Pada 24 Agustus 2026, Perdana Menteri (PM) Inggris Raya Andy Burnham melakukan kunjungan resmi ke Ukraina untuk bertemu dengan Presiden Volodymyr Zelenskyy guna membahas bantuan milliter dan diplomatik yang dapat diberikan oleh Inggris Raya. Kunjungan ini merupakan tindak lanjut dari PM Burnham setelah beliau sebelumnya menerima kunjungan Presiden Zelenskyy ke Inggris Raya pada 27 Juli 2026. Dalam kunjungan ini, PM Burnham kembali menekankan bahwa Inggris Raya mendukung seluruh upaya Ukraina dalam mempertahankan kedaulatannya dari invasi Rusia yang telah berlangsung sejak 2022. Sebagai bentuk dari dukungan tersebut, PM Burnham mengumumkan pemerintahannya telah memberikan MBDA izin untuk memberikan Ukraina cetak biru proses produksi komponen vital rudal penjelajah SCALP-EG/Storm Shadow. Hal ini akan memberikan Ukraina kemampuan untuk memproduksi rudal penjelajah tersebut dengan industri pertahanan mereka secara mandiri.

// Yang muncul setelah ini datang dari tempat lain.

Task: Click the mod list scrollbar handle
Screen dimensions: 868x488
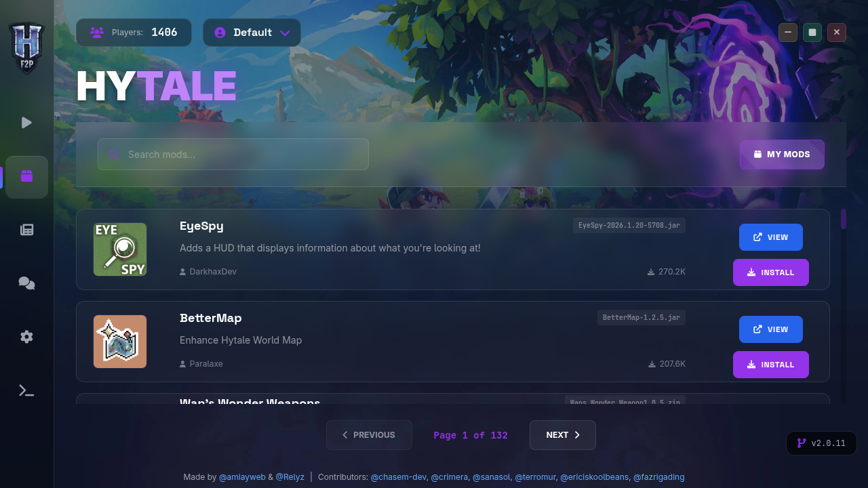Action: 844,219
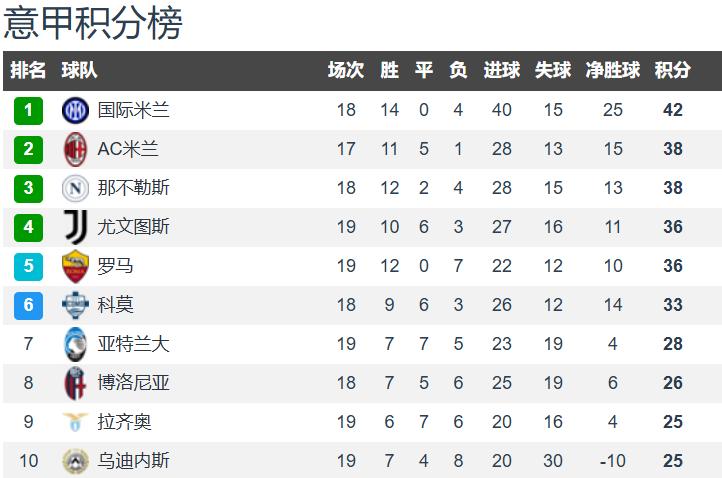Click the cyan rank 5 badge
Image resolution: width=722 pixels, height=478 pixels.
[x=28, y=266]
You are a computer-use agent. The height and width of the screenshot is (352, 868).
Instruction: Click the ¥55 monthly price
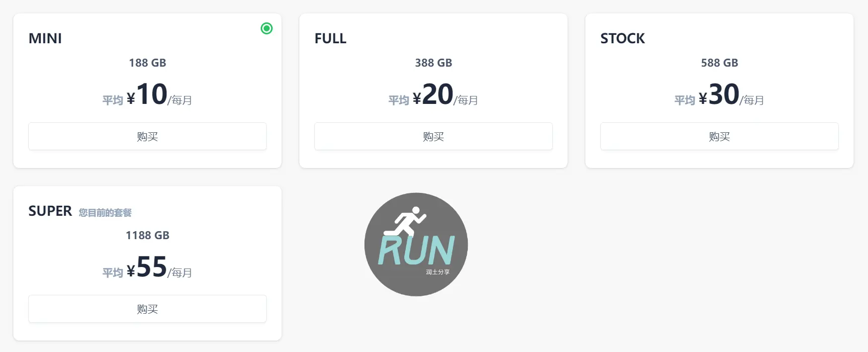147,267
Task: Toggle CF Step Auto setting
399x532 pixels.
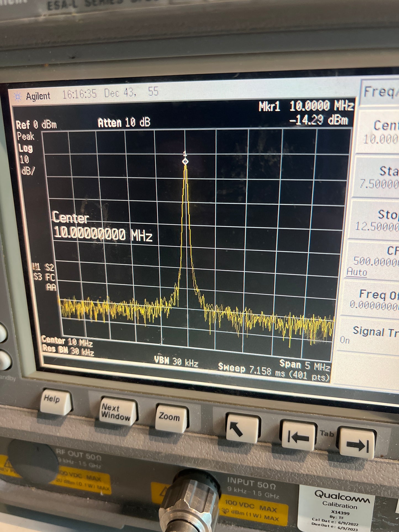Action: (x=370, y=261)
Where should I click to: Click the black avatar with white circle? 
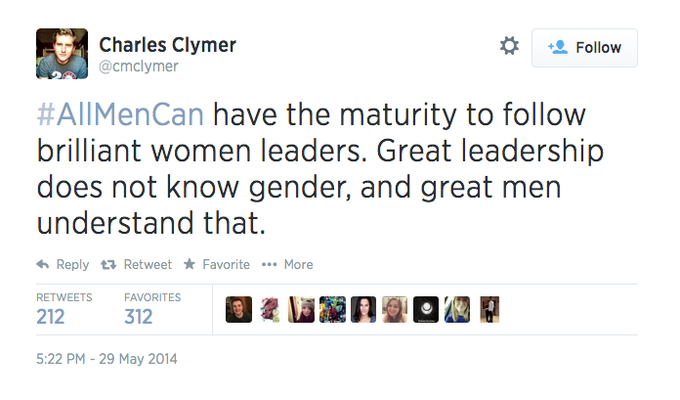[x=426, y=309]
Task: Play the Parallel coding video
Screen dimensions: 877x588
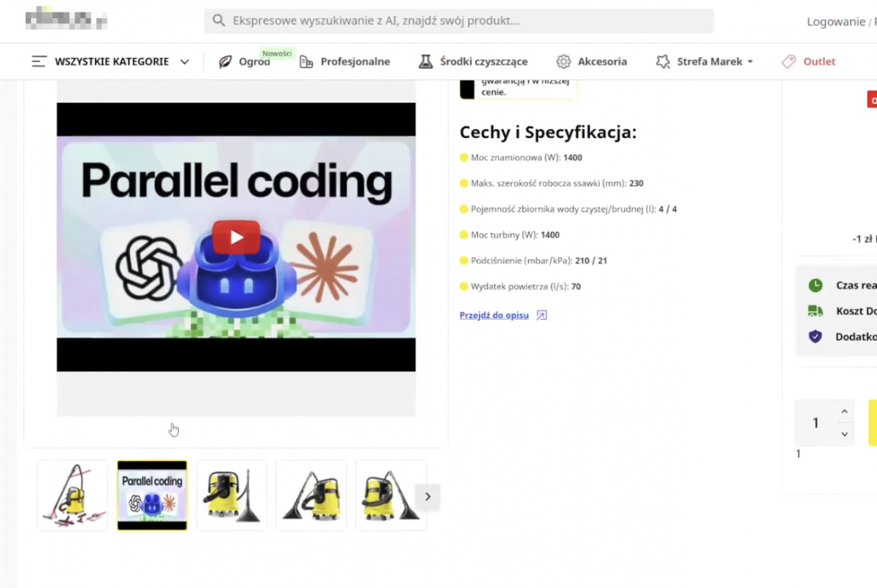Action: pyautogui.click(x=236, y=237)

Tidak lama setelah melakukan kunjungan tersebut, Juru Bicara Kremlin Dmitry Peskov mengecam kunjungan PM Burnham ke Kyiv dan dukungan yang diberikan sebagai eskalasi yang akan memperbanyak jumlah korban jiwa dan mencekal proses perdamaian. Peskov menambahkan bahwa hal ini menunjukkan bahwa Inggris terlibat secara langsung dalam perang yang sedang berlangsung. Selain itu Peskov menyatakan Militer Rusia akan melakukan upaya maksimal untuk mencari tahu lokasi produksi rudal penjelajah tersebut sehingga mereka dapat menghancurkannya. Menanggapi retorika tersebut, PM Burnham menepis pernyataan Peskov dengan menyatakan bahwa Rusia adalah negara yang tidak serius terhadap upaya perdamaian karena mereka yang melancarkan invasi pada tahun 2022. PM Burnham juga menyatakan Inggris Raya akan tetap konsisten dalam mendukung upaya pertahanan Ukraina terlepas dari ancaman apapun yang disampaikan oleh Rusia.
Dukungan yang diberikan oleh PM Andy Burnham kepada Ukraina bukanlah hal baru karena sejak Rusia melancarkan invasi skala penuh pada 24 Februari 2022, Inggris Raya merupakan salah satu pendukung terbesar negara tersebut. Dukungan ini diberikan dengan berbagai hal seperti bantuan peralatan militer sebesar GBP 16 miliar dan penandatanganan perjanjian kemitraan 100 tahun untuk mengembangkan sembilan pilar prioritas nasional. Dukungan ini merupakan bagian dari strategi Inggris Raya untuk memperkuat keamanan wilayah Eropa Timur dari agresi Rusia sekaligus mengembangkan kapabilitas industri pertahanan dalam negeri guna memperkuat ketahanan ekonomi nasional.